• [REQUEST]
Answer these questions using the blog posts below.
1. What date appears on the post titled "Growing Up is not my friend."?
2. Where does the box of toys and DVDs collect dust?
3. In what order did the colors of the writer's school uniform change?

• [EXTRACTED TEXT]

Sunday, 21 December 2014

Growing Up is not my friend.


For most, and in many circumstances, Growing Up is not one's best friend. Growing Up is in fact the enemy of practically anybody with a poor, fragile heart. It always comes in the least expected moments, in quiet bubbles of ignorant bliss it blasts your peaceful mind with Grown Upness which usually means realisation of some horrid thing or another.

It grows in frequency and weakens the amount of pain it causes for eventually Growing Up is fully done and the inevitability has had time to sink in. It happens when you realise that Father Christmas isn't real and for the next few years that once very special day dips in magic and excitement until you can come to settle with the other festive joys. It happens when your body starts to change itself despite your desperate cries for it to stop and stay the same for ever and ever in clean and new perfection. It happens when instead of games running off pure imagination your attention turns less intensely to other distractions that need more material than just the wonders inside of your head. Suddenly boredom is so much more prominent and hours go by with not one ounce of inspiration for a game or even for a cushion fort to make. Younger children seem silly now and with your sudden superiority you try to ride this wave of hormones and understanding with as much dignity as any young person is capable of. Unfortunately however you just keep falling down and yearn for your mum to hold you in her arms so that distant memory of being held as a baby can sooth you from the imminent Growing Up you will have to do.

As you reach the end of the official stage of Growing Up it's possibly the most painful. The absolute realisation of a childhood utterly lost to broken memory and a box of toys and DVDs that now collects dust in the loft hits hard at random points in the day. It is like you are stuck between struggling through this last treacle like stage to get out of it, or desperately clinging to whatever you can hold onto so as not to leave any of it behind. It is like you are both being rushed along by a strong current, and suspended in a stillness that you cannot wilfully remove yourself from.

Growing Up is, as we all sorely remember and experience, really, really, really hard. So far I'm not sure if I'm near to the good bit yet. I can still feel pangs of sad nostalgia that open new, sore wounds of memory. I'm fully aware of a slight feeling of loss, and yet anticipation all at the same time. It really is a wonder anyone gets out of this part alive.

Saturday, 13 December 2014

Death to uniform.

I have been wearing uniform all my life. From the age of 4 I've gone to school in red, then blue and then finally black. As a primary school child I paid little attention to my uniform. Clothes didn't exactly bother me, I was pretty preoccupied with other important stuff such as who will play mum in today's mums and dads game. Or if you were a child with a slightly overactive imagination like me, who will play the pregnant teenage daughter of the negligent mother in our more modern, more dysfunctional mums and dads game. But more of that later.

(Records for finding displayed items)

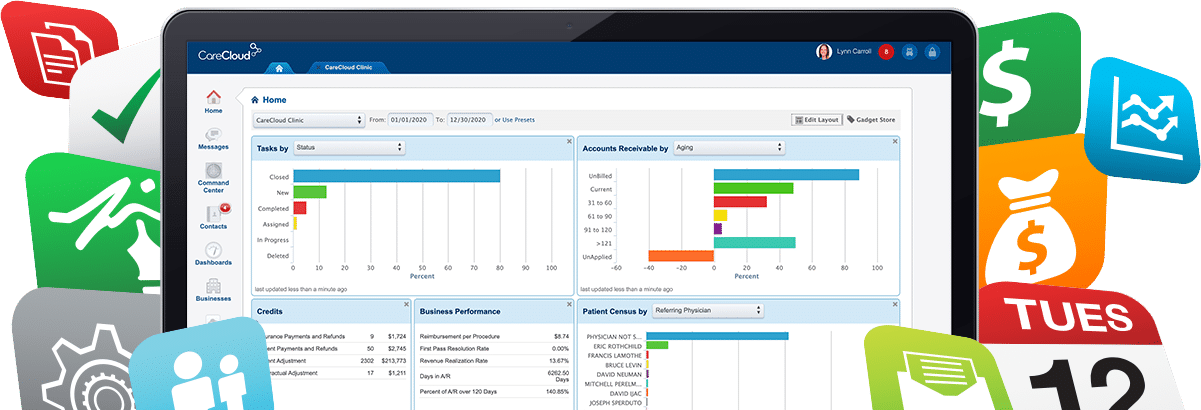Open the Gadget Store

tap(871, 120)
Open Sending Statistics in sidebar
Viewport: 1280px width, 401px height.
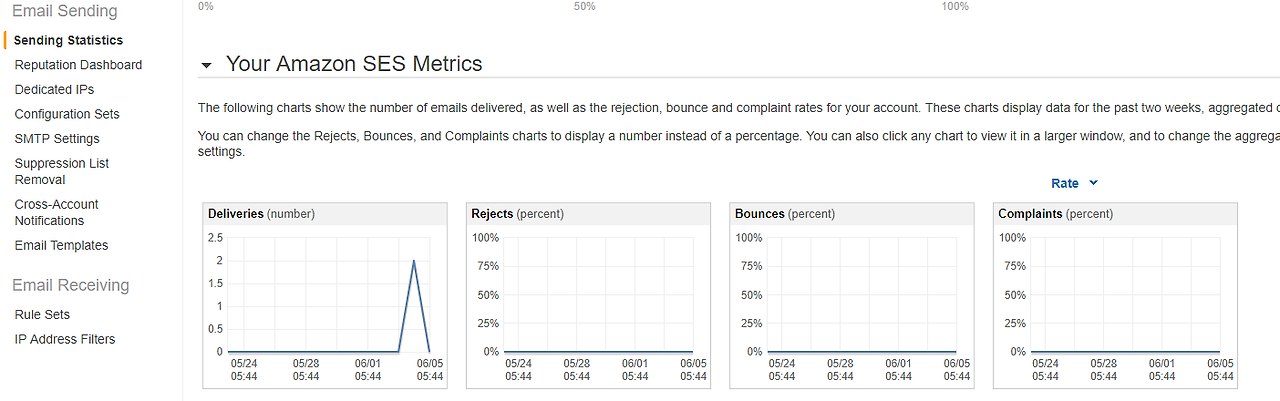(x=68, y=40)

• [TASK OUTPUT]
1. Sunday, 21 December 2014
2. In the loft
3. Red, then blue, then black